Take a look at the answer over here:
https://stackoverflow.com/a/6094475/346232
You need to change the time to UTC and then convert on the device to the timezone.
Avoid java.util.Date/.Calendar
The java.util.Date/.Calendar classes bundled with Java (and Android) are notoriously troublesome, flawed in both design and implementation.
Joda-Time
The Joda-Time library is the way to go. This library inspired the java.time package now built into Java 8 (not available on Android).
UTC
As other answers suggested, the best practice (generally) is to keep your business logic and data storage/communication in UTC time zone (which some think of as no time zone or an "anti" time zone). Adjust to a specific time zone only when expected by the user or data-consumer.
Time Zone
The DateTime class in Joda-Time represents a date-time value along with an assigned time zone.

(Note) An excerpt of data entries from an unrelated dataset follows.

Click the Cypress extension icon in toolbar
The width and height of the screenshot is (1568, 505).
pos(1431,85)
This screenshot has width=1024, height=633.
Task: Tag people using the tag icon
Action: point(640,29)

Note that it is best to specify a time zone in all your operations. Otherwise you will be implicitly relying on the JVM’s current default time zone. This is risky because that zone can change – even at runtime at any moment by any code in any thread of any app running within your app’s JVM. And use proper time zone names, never the 3-4 letter codes.
Example Code
Example code in Joda-Time 2.7.
DateTime sent = DateTime.now( DateTimeZone.getDefault() ) ;
DateTime sentUtc = nowMine.withZone( DateTimeZone.UTC ) ; // Generally, use this for your work, including communicating to other threads and apps and such.
When ready to display to the other user, adjust to the expected time zone.
DateTimeZone zone = DateTimeZone.forID( "America/Montreal" ) ; // Or DateTimeZone.getDefault() if you want to rely on their JVM’s current default. To be absolutely sure of expected time zone, you really must ask the user.
DateTime sentMontréal = sentUtc.withZone( zone );
To generate a textual representation of those date-time objects, search the many Questions and Answers on StackOverflow.com on that subject. Search for terms like "joda" and "DateTimeFormatter" and "DateTimeFormat".